Recovering Large Parallels VMs from OS X Time Machine

I've had a large-scale OS X Time Machine backup system running for a while.

Recently I accidentally logged off (rather than shut down) a Parallels VM for which I hand not written down the password, er, well, I wrote down the password but not what it was for.

So I figured I'd restore the Time Machine backup for the .pvm file (Parallels Virtual Machine) from the day before (I hadn't used it for several weeks) and I figured I'd be OK.

The first issue is that Time Machine takes about 30 to 40 minutes to restore a 25Gb virtual machine.

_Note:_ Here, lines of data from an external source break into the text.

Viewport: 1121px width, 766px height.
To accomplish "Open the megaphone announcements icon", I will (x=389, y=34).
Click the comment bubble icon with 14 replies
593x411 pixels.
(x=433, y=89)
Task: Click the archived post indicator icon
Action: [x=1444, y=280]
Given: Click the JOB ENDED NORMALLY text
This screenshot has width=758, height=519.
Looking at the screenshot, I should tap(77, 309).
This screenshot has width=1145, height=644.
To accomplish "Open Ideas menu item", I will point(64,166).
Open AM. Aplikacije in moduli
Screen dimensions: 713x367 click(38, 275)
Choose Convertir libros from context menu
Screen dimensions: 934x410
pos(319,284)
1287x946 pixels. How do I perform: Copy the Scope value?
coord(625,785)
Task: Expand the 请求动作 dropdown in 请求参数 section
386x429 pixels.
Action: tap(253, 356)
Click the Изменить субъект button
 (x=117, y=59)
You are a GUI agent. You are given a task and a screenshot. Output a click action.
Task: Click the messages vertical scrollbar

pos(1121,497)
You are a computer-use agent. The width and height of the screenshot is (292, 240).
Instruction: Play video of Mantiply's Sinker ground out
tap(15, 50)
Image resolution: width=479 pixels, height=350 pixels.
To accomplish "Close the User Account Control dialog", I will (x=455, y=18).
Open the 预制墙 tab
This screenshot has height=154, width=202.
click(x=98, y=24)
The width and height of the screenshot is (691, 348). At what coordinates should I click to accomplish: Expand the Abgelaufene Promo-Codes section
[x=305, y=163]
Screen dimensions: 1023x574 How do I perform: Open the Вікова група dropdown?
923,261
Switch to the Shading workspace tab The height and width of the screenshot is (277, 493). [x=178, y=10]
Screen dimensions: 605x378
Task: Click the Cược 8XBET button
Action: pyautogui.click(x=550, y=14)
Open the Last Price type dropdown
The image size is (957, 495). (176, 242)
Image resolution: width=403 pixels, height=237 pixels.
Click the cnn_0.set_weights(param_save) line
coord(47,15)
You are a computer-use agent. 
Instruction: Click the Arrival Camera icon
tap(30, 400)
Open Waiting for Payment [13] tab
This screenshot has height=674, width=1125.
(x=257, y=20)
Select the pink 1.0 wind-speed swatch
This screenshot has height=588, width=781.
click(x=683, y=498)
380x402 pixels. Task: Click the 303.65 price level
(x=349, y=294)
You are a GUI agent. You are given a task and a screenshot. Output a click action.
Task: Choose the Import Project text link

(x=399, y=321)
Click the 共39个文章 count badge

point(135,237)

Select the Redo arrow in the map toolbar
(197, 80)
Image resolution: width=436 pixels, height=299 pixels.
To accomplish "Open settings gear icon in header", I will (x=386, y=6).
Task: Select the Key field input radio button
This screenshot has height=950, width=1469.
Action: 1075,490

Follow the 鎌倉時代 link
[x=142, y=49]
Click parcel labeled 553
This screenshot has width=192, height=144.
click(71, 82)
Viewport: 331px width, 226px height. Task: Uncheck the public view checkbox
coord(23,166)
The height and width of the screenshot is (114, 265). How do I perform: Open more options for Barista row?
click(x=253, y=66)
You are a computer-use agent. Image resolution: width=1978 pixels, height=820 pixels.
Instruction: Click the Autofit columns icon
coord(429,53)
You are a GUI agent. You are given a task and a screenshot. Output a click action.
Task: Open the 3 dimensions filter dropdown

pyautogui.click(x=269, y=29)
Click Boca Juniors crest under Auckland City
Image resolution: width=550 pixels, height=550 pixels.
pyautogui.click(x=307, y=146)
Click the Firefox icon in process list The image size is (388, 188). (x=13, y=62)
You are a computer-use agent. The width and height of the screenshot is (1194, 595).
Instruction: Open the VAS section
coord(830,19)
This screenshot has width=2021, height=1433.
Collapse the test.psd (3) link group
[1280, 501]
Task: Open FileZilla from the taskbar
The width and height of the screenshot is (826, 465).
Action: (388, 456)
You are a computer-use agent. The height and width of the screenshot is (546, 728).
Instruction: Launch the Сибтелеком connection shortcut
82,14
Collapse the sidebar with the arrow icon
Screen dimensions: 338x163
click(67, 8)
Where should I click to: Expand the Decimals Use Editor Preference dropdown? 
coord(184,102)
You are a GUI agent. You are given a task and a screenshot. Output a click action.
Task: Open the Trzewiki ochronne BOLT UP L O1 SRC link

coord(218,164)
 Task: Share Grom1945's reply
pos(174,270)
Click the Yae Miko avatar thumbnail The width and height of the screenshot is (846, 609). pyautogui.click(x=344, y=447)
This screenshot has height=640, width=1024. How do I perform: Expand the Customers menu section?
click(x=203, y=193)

Unfortunately during that time the machine is basically running flat out in some kernel process so that you can do virtually nothing else.  This can be further aggravated by having Carbonite (which I also use) and/or Time Machine running backups.

Its best to turn these two off before starting anything like this.

Once the file is fully restored to disk by Time Machine I figured I'd just double click it and have it work.

Boy, was I wrong...

The first problem you will encounter (I am on Lion 10.7.5 running Parallels 7.0.15107 Revision 796624; September 3, 2012) is a dialog that tells you either the virtual machine is corrupt (The virtual machine cannot be used because its files are corrupted) to which you can only reply OK or one that tells you about reusing or creating a new MAC address for the restored copy.

If you see the corruption dialog OK it and then quite Parallels.

Apparently you have to move the file from one directory to another (I moved it to the Desktop).

This should get you past the corruption dialog - though I cannot find any reason for this.

Next you need to restart the VM.

This time you should get the MAC reuse dialog.

You have two choices.  Choosing the "Use Existing" path means nothing but failure.  Somehow Parallels remembers which VM uses which MAC address and they CANNOT be shared.

Choosing "Create New" should just make the VM believe that everything is the same save for the MAC address (if you have code or apps using the previous MAC address they will break).

However, after this things should be OK.

I fooled around for this for quite a while to make sure that it worked reliably (being upset that Time Machine backup did not work out-of-the-box).

The only real thing you need out of the .pvm file is the .HDD file buried inside the .pvm (its down two levels).  

You can use the "Parallels" to do this.

I cannot find it on my disk but it shows up when you use the "Secondary Click" option on the track pad to open up the "Open With..." dialog.

The disk mounter doesn't say anything at all if the disk is okay - no message appears and at best a brief progress bar flashes on the screen.   However, if you look on the Finder panel you'll see the drives a mounted Mac drives.

You can use this to move files on and off the Parallels drives.